Constrained Dix Inversion

William S. Harlan

Dec. 1999


Dix inversion estimates interval velocities from picked stacking velocities, usually as a function of vertical two-way time. The stacking velocities are assumed to be explained by a root-mean-square (RMS) averaging of the interval velocities. A conventional method [3] uses an explicit solution that inverts the RMS integral. This explicit solution easily produces wildly unrealistic interval velocities from small variations in stacking velocities.

Constrained inversion fits stacking velocities with a smooth, bounded interval velocity function. This method is slower but almost always preferable to the fast explicit solution. Damped least-squares minimizes errors in picked velocities and also minimizes unnecessary complexities in interval velocities.

Constrained inversion distributes errors uniformly when fitting the squared reciprocal of stacking velocity. This distribution corresponds to uniform errors in residual normal moveouts.

Interval velocities are constructed as a sum of overlapping bell curves extending in all spatial directions. Coefficients of these curves are damped to avoid unnecessary sharpness in the estimated interval velocities. Rough changes in interval velocity are allowed only if strongly required by the input data. Finally, interval velocities are not allowed to exceed specified minimum and maximum values.

An explicit Dix solution inverts one vertical function at a time, whereas least-squares finds a global solution. Each estimated coefficient must explain stacking velocities over a range of spatial positions on the map. Redundancy greatly improves, so a single bad stacking function does not easily corrupt the solution. A few bad data points are largely ignored when contradicted by many neighboring values.

Many geophysical programmers familiar with damped least-squares have developed similar methods [5,2,1].

Smooth interval velocities

We assume interval velocities to be smooth in all physical directions. This assumption is most appropriate for “soft” rocks, where fluid pressure dominates seismic velocities. In “hard” rocks, velocities tend to be homogeneous in intervals, with abrupt discontinuities at changes in lithology. Soft constraints can still accurately describe the time/depth conversion of hard media.

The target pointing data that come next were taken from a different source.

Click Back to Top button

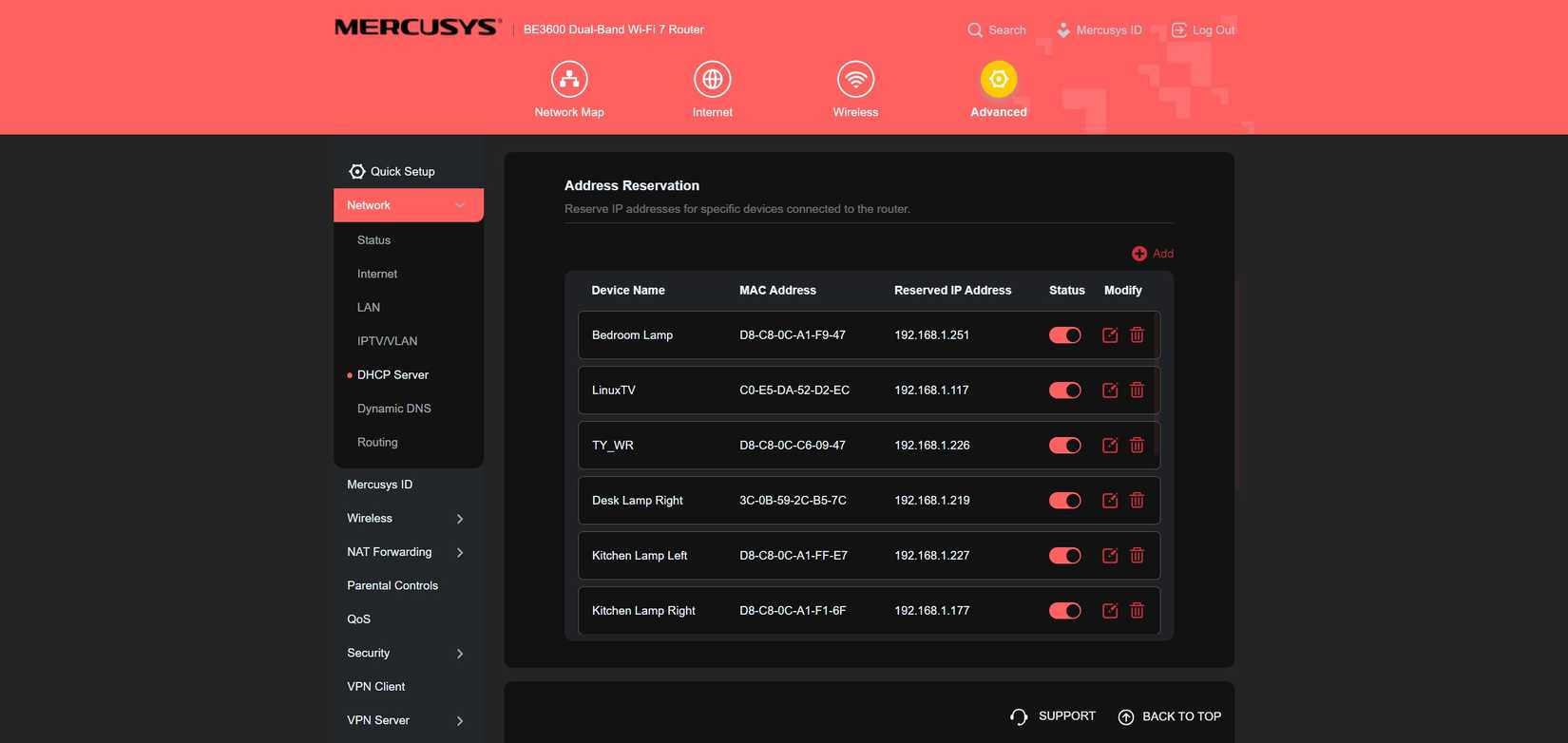[1170, 716]
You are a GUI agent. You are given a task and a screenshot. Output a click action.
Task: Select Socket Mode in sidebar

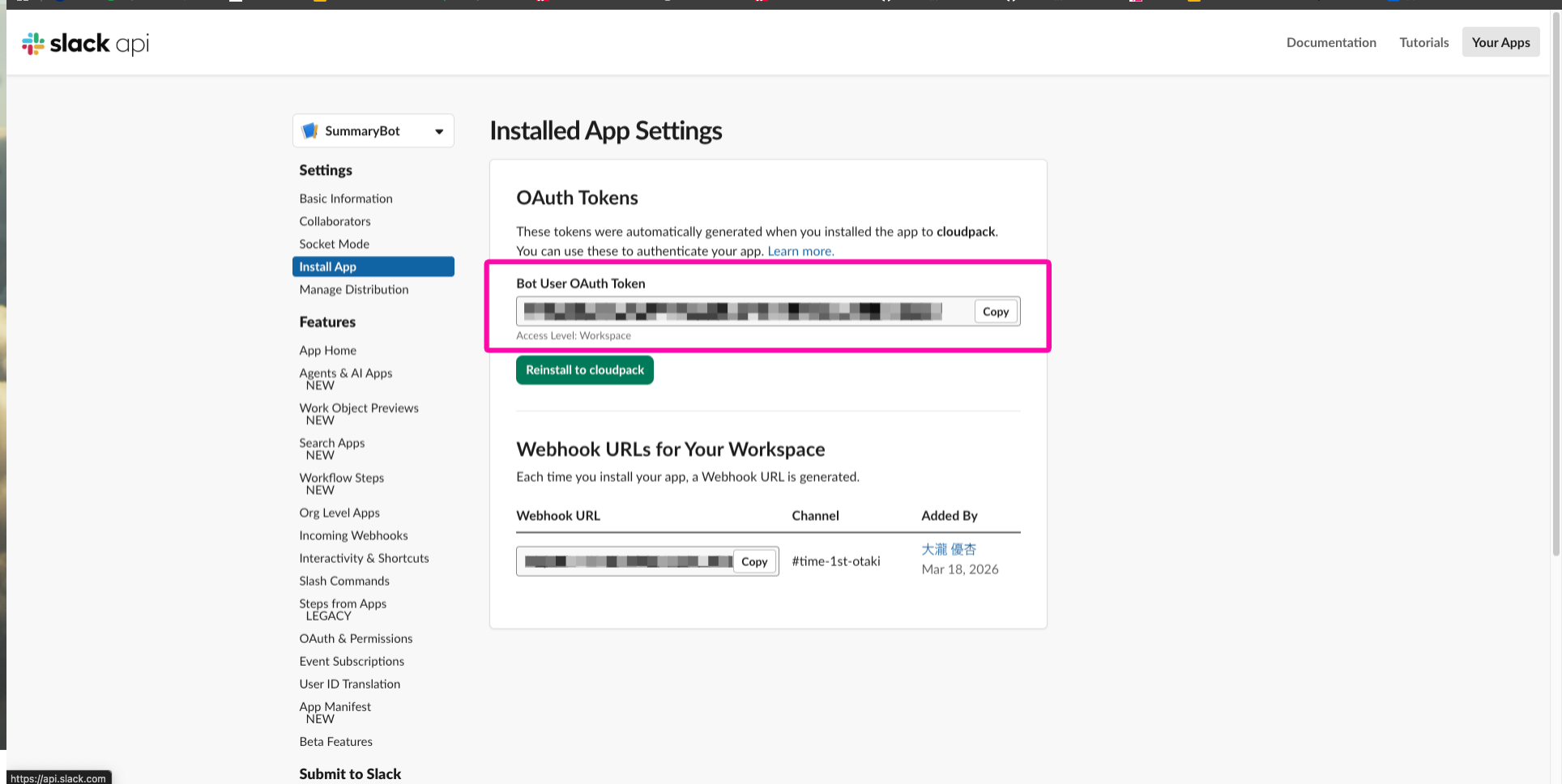[x=334, y=244]
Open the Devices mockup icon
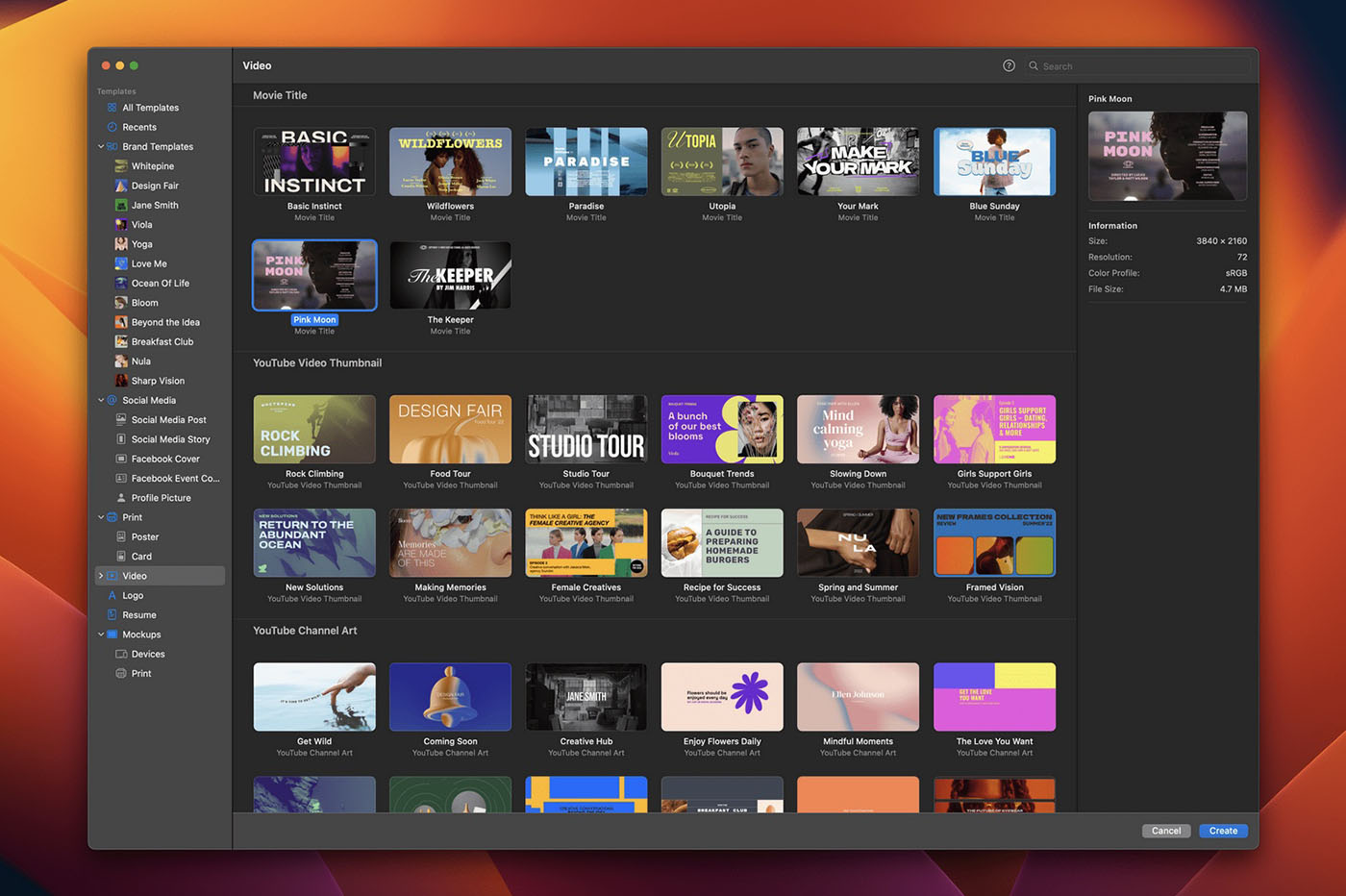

A smoothing operator with unit area (DC) does not introduce any bias into smoothed values. On average, values are no larger or smaller than before. If interval velocities are sampled as a function of vertical traveltime, then depth is just the integral of velocity over time. If smoothing does not bias the interval velocity, then it also does not bias depth conversions. Away from the immediate vicinity of a large discontinuity, smoothing has no effect on time/depth conversions.

Our convolutional smoothing operator is a bell-shaped curve described by a third-order polynomial. The curve has unit area to preserve magnitudes. The convolution is renormalized at boundaries to preserve unit area when the convolution is truncated. A smoothing width is the “half-width” of the curve, the span over which the curve drops to half the peak value. The total width of the curve is twice the smoothing interval. Over this interval, the third-order curve is $b(r) = r^2 (2 r - 3) + 1$, where $r \leq 1$ is the distance from the peak divided by the smoothing distance. The curve has zero slope at the peak and endpoints. (The half-width in the Fourier domain is approximately the reciprocal of the half-width in the untransformed domain.)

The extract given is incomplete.